15. During an interview on 10/26/23 at 10:30 AM ED Charge RN G reported the Behavioral Health area of the ED was full so Patient #10 was held in ED room 11, the main area of the ED. About 10:00 AM Patient #10 exited their room and entered the hallway with the sitter, RN, and public safety officer. RN J attempted to de-escalate telling Patient #10 psych would be there shortly and hopefully they would be cleared to go home, noting the psych RN was on the unit. Charge RN G reported Dr. D and RN J searched Patient #10's medical record for the psychiatric recommendations to determine if Patient #10 could leave. It all happened so quickly, public safety officers don't want to get their hands on a patient unless we have a court hold or it is determined we need to get a court hold. By the time it was identified a court hold was needed Patient #10 was out the door.
16. During an interview on 10/30/23 at 8:30 PM, ED Dr. D reported they had assumed care of Patient #10 from Dr. F. Hand off relayed Patient #10 was suicidal due to substance abuse, recommended patient stay and psychiatry was going to re-eval in the AM when Patient #10 sobered up. RN J approached Dr. D that morning and told them Patient #10 had recanted and said the patient was no longer suicidal and the patient was going to leave.
"We needed to look at the psych note and see what was recommended before we held Patient #10 against their will. That information usually gets passed on. We had 14 or 16 psych holds that morning, it is difficult to keep them all straight when there were so many ...we needed to check the record." Recalled Dr. F reported this might be more of a substance abuse issue and if the patient was no longer suicidal when sober Patient #10 could probably be discharged. Dr. D acknowledged they had not been in to see Patient#10 yet and did not think the psych nurse had been in when the RN told them the patient wanted to leave. Dr. D verbalized they were looking in Patient #10's record when Patient #10 left. Dr. D requested a 48 hour hold and hospital staff notified the police of the hold and to bring Patient #10 back to the ED.
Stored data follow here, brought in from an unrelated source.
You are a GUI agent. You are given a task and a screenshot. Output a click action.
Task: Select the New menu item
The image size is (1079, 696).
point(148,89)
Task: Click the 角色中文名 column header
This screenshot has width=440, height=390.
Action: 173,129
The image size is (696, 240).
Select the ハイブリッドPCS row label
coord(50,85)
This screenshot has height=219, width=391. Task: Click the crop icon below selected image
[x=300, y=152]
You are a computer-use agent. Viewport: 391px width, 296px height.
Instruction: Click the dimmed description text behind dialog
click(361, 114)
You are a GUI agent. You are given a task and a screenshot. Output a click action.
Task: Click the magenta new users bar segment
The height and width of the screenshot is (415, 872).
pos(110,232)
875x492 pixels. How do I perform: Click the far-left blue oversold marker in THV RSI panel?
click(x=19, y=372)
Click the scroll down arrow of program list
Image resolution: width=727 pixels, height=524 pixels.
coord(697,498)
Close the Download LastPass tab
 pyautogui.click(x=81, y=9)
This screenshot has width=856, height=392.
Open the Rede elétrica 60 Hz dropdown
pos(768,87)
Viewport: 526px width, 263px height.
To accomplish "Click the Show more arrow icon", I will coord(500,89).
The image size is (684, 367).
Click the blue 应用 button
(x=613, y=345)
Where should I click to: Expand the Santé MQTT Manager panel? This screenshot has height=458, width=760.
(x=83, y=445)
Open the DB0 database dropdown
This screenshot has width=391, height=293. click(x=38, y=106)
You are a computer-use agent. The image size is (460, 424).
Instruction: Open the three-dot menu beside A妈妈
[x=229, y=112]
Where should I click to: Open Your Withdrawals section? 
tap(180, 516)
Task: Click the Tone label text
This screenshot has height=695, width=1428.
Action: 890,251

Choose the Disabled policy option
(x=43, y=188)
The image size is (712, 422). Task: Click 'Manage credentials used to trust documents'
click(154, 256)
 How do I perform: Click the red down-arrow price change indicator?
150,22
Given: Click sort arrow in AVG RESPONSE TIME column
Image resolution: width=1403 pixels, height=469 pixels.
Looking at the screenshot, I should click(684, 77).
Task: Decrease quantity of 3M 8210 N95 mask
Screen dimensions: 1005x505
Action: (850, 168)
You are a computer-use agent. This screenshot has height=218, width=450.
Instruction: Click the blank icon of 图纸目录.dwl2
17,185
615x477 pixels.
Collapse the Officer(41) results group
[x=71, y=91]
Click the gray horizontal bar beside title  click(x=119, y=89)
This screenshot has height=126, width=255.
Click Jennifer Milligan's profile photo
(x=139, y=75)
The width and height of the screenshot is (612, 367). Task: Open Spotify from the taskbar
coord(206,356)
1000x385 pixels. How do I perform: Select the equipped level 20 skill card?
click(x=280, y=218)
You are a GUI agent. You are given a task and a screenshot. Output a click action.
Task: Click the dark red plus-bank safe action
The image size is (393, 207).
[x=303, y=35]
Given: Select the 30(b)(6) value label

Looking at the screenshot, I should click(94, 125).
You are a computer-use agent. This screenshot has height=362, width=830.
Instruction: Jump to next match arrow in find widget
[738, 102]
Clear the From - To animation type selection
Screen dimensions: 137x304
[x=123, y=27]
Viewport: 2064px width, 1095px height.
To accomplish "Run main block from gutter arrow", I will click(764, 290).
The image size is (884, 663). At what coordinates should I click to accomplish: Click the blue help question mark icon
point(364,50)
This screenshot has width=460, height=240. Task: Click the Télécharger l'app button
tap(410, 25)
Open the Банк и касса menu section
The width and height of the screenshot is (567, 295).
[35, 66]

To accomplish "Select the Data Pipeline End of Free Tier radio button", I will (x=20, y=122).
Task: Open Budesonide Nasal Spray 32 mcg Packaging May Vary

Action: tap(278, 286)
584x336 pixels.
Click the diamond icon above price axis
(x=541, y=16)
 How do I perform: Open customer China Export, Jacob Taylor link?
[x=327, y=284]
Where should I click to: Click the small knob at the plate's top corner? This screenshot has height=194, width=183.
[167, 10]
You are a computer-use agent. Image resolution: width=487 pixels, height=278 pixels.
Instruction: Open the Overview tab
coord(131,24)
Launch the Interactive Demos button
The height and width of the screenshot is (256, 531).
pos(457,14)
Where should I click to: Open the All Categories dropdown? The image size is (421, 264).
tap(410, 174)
17. During an interview on 10/30/23 at 11:00 AM ED Nurse Manager RN U acknowledged ED Staff discuss patients on a hold or needing a hold in the morning during a staff huddle. ED Manager RN R could not explain why staff were not aware of the need for a 48 hour hold if Patient #10 attempted to leave, and had staff known, they could have prevented the elopement of Patient #10. ED Nurse Manager RN U reported the mental health patient is placed in safety scrubs and the patient's clothes are placed outside the room in storage tubs when patients are housed in the main ED area. These tubs are out of sight as patients are encouraged to use a urinal or commode instead of the restroom. Nurse Manager U lacked awareness that staff utilized the hall bathroom in the staff/nurse hallway rather than a urinal or commode.
18. During an interview on 10/31/23 at 2:00 PM, ED Medical Director acknowledged the RN and ED Provider should have been aware of the psychiatric recommendation for a 48 hour hold for Patient #10, if the patient attempted to leave. The rapid elopement of Patient #10 could have been prevented with good hand-off communication between providers and nurses.